All of this is to say in UTF-08, characters are encoded in sequences of bytes, and each byte can be represented by eight binary bits or a two digit hexadecimal number. Since your computer uses this ecoding or a similar one for all text, it's a ready made and extremely efficent way of encoding our own text numerically.

With story time over, let's move on to some code. Open ccipher.py and take a look. We use the bytes(object,'encoding') function to convert each character in the test string into their correspond bytes. You can also "encode" the characters as below. Finally, we can also translate this into hexadecimal via the list() function.

test_str = "abc"

bytes_lst = []
for item in test_str:
    bytes_lst.append(bytes(item,'utf-8'))
print("As bytes, the string is:")
print(bytes_lst)

encoded_lst = []
for item in test_str:
    encoded_lst.append(item.encode())
print("Encoding the characters in the string also gives:")
print(encoded_lst)

hex_lst=[]
for item in encoded_lst:
    hex_lst.append(list(item)[0])
print("The hex values associated with those bytes is:")
print(hex_lst)

💻 Your fist coding task is to create function that inputs an arbitrary string and outputs the numeric values of the bytes that represent that string (the message) with the UTF-08 encoding.

def numerify(message):
    return(message)

For our first encryption, we will use the Caesarian cipher, named so because Julius Caesar (yes that one) used it in sending his own messages. A Caesarian cipher simply shifts each letter the same number of places down the alphabet, with later numbers wrapping around back to the beginning. In other words, if we associated each letter to a number between 0 and 25, with 'A' as 0 and 'Z' as 25, we might add 1 mod 25. This is our old friend, modular arithmetic, where 20+6=1 because it's the remainder we get when we divide 26 by 25. In other words, it's precisely 1 more than a multiple of 25. A cipher that just adds 1 mod 25 would turn CAT into DBU.

Of course, our cipher will have to add some number between 0 and 255, since each byte is a number in that range (rather than the range 0 to 25 in our simplistic example above).

We should start by choosing a secret number:

secret_number = 1

💻 Then create a function that uses the % operator to take change the value of each byte. Don't forget that our function as above is a list of lists, and you want to add to the integer value of each numeric value in those lists.

def encrypt(numeric_message):
    return numeric_message

💻 Now that we have this, create a function that decrypts the message. Note you'll need to subtract this time if you added last time and vis versa. Challenge: but do you? If you added the number 52 the first time around, is there a number you can add the second time around still get back the original message?

def decrypt(encrypted_message):
    return encrypted_message

💻 In order to turn these bytes back into a characters, we use the chr(byte) function.

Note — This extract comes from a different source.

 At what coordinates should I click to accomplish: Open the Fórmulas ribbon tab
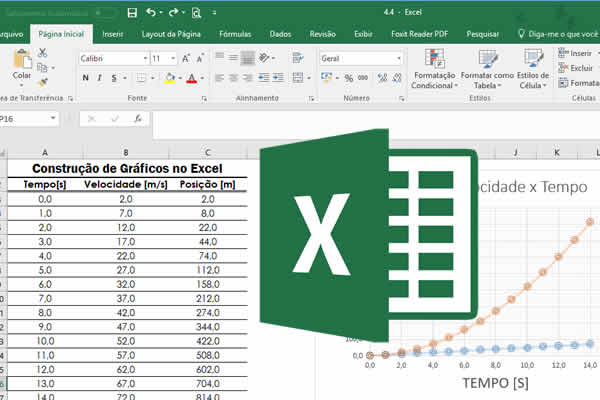click(x=234, y=33)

You should also then take the list of characters this outputs and concatenate them back into a single string with ''.join(list).

def wordify(decrypted_message)
    return decrypted_message

Now you've got that working, let's work on cracking the code! In modern cryptography, we assume that the method behind our encryption algorithm is always known to would-be spies. They might not know what our secret number is, but they've guessed that we're using a caesarian cipher. Now you get to play code-breaker.

Challenge:

💻 Write a script that can decrypts the encrypted message in xfile.txt. In this case, you aren't given the secret number, so your script should automatically identify what the secret number is without you having to check.